The regulations, she said, call on operators to pump high pressure water to check for damage following such surges.

Instead, PG&E put a policy on paper to avoid such inspections and carried it out by not inspecting. She said that one engineer testified that the company had opted to “wait” and thus not earmark or prioritize those lines for proper inspection.

“That’s what they prioritized – waiting.”

She scoffed on the suggestion that the engineers were somehow confused by what was called for under the regulations. She said it is clear that “over means over” and that any amount of pressure surge on at-risk line must trigger the costly inspections.

“They weren’t confused – they were only confused for litigation purposes,” she said, noting that the company’s representatives never sought guidance from regulators about the regulations either before or after the San Bruno gas explosion.

While the regulations dictated costly tests, West said, PG&E stuck to its largely ineffective but cheaper method to check for pipeline corrosion, known as external corrosion direct assessment or ECDA.

“What did they chose? ECDA. ECDA every time,” West said.

The method cannot inspect for damage inflicted during pressure surges, she said – only high pressure water or automated devices that verify lines are not damaged by pressure surges.

When federal regulators started asking questions after the San Bruno blast and the company faced an audit, she said, PG&E disavowed its policy of only inspecting lines following gas pressure surges of ten percent beyond allowable levels.

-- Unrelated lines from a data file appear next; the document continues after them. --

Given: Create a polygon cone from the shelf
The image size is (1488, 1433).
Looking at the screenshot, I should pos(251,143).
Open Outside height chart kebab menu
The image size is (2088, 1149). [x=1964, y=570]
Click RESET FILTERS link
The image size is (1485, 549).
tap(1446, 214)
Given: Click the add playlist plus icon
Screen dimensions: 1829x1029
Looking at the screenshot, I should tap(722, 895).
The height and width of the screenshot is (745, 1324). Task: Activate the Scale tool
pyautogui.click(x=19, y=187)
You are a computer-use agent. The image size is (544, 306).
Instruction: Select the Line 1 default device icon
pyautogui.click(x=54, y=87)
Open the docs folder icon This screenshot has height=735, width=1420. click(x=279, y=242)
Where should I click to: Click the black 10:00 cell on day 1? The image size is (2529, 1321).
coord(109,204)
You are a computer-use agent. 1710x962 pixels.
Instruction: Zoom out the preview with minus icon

They got their lawyers to write a letter asserting that the very document they had just provided to investigators was an unapproved draft.

“Was that misleading? Yes that was misleading,” West declared, saying there was ample evidence to support the fact that the company had been giving itself a 10 percent buffer.

The prosecutor scoffed at the idea that engineers were somehow making calls on the company’s most at-risk lines based on data and science.

“These were business decisions, these were business decisions,” she said.

Jury deliberations will resume Thursday morning.